Reproduce word for word the line that contains "Instruction: Open settings with the gear icon" and every line after it to the end of the records, with nothing else added.

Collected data
++++++++++++++++++++

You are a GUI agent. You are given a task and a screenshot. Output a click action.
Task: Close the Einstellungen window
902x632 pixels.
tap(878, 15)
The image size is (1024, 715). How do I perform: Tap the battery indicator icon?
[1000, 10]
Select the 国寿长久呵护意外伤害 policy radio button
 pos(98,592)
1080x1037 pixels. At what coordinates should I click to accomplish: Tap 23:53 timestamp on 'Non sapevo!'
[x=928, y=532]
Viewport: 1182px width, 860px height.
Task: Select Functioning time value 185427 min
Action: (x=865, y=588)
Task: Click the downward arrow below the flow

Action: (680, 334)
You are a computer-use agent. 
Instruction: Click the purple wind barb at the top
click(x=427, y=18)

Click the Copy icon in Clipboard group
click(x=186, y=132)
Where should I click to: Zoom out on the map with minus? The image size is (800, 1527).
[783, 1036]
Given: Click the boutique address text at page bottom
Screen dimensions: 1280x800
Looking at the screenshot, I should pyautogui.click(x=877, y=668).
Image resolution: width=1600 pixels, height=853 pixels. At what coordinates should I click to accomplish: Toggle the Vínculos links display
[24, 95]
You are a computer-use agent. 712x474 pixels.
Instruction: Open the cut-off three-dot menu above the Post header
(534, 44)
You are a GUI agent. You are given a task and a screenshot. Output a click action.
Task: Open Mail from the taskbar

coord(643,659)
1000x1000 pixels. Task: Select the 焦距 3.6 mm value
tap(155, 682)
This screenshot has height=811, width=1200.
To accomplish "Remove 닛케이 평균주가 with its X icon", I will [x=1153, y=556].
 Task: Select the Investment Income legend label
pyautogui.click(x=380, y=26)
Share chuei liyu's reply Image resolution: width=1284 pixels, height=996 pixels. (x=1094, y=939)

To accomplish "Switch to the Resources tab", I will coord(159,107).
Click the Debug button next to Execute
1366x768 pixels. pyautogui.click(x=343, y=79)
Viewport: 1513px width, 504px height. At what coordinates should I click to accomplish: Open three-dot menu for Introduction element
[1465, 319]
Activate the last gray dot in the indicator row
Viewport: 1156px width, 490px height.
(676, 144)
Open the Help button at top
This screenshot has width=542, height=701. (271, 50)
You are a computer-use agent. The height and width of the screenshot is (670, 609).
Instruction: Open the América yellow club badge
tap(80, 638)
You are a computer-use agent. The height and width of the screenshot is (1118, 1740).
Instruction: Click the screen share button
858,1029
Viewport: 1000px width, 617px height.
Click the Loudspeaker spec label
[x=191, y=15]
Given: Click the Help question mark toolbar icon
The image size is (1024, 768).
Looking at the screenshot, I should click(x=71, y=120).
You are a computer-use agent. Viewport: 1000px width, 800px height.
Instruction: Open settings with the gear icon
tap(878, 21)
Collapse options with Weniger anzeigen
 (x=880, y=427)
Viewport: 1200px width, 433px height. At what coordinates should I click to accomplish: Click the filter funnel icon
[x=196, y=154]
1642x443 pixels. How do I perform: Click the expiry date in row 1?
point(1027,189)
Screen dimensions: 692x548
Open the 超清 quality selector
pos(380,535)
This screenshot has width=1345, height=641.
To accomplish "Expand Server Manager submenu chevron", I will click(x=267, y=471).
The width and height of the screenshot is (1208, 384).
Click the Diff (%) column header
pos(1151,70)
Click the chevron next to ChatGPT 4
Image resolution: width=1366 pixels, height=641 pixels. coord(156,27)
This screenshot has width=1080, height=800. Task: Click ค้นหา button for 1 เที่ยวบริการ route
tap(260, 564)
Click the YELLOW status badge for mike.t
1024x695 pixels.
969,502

++++++++++++++++++++

Written response:
Instruction: Open settings with the gear icon
tap(878, 21)
Collapse options with Weniger anzeigen
 (x=880, y=427)
Viewport: 1200px width, 433px height. At what coordinates should I click to accomplish: Click the filter funnel icon
[x=196, y=154]
1642x443 pixels. How do I perform: Click the expiry date in row 1?
point(1027,189)
Screen dimensions: 692x548
Open the 超清 quality selector
pos(380,535)
This screenshot has width=1345, height=641.
To accomplish "Expand Server Manager submenu chevron", I will click(x=267, y=471).
The width and height of the screenshot is (1208, 384).
Click the Diff (%) column header
pos(1151,70)
Click the chevron next to ChatGPT 4
Image resolution: width=1366 pixels, height=641 pixels. coord(156,27)
This screenshot has width=1080, height=800. Task: Click ค้นหา button for 1 เที่ยวบริการ route
tap(260, 564)
Click the YELLOW status badge for mike.t
1024x695 pixels.
969,502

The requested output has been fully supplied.